The hall honored them and eight other women – Actress Jane Fonda, Native American lawyer Sarah Deer, retired Air Force fighter pilot Nicole Malachowski, suffragist and cartoonist Rose O’Neill, New York Congresswoman Louise Slaughter, composer Laurie Spiegel, and AIDS researcher Flossie Wong-Staal – in Seneca Falls, New York, the site of the 1848 women's rights convention.
Slaughter and O’Neill were posthumously honored. But each of the living inductees reportedly accepted their invitations, The Associated Press reports.
Dr. Sujatha Ramanujan, chair for the National Women's Hall of Fame induction ceremony, said that although the hall does not apply a theme for its nominations, a theme emerged this year that reflected "the political and social mood of the country,” according to the news agency.

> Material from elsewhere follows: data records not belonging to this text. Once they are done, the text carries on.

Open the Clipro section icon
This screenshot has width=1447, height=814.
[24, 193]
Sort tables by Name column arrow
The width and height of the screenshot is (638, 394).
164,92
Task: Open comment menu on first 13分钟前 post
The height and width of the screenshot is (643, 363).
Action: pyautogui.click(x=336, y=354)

“It shows up in the nominations because we ask the general public, and in a time when women are feeling like their voices need to be heard, they’re nominating women whose voices were loud,” she said.
Davis, a former leader of the Black Panther Party who rose to international fame in the 1970s after she was imprisoned and put on trial for conspiracy charges, said while accepting her award on Saturday that her “consciousness has been enabled always by shared endeavors and collective consciousness.”

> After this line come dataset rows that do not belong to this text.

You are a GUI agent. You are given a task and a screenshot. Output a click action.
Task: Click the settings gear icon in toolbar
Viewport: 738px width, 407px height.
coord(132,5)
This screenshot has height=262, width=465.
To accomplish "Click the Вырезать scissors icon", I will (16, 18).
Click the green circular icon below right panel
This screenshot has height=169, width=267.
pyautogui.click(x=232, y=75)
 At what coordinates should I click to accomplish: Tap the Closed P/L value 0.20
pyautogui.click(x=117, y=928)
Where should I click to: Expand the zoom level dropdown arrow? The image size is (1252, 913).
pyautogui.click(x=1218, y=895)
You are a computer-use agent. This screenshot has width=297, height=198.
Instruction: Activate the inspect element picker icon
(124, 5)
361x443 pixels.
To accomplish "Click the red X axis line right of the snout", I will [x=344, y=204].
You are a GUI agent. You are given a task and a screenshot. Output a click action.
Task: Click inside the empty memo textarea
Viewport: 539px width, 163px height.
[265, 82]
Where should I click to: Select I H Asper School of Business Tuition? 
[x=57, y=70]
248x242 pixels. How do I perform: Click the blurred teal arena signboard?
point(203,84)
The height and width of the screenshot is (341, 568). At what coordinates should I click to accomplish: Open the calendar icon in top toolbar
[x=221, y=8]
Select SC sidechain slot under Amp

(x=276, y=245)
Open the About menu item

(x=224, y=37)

“At each significant turning point in my life, when I was introduced to the world of progressive political activism, anti-racist prison abolition struggles, when I myself was on the FBI’s 10 Most Wanted List and ended up spending two years in jail and on trial, when I became involved in many international solidarity efforts, intersectional feminist movements, I’ve always been one of many,” she also said, according to the AP.
The 10 inductees join the ranks of 276 other women who have been inducted into the hall since its creation in 1969.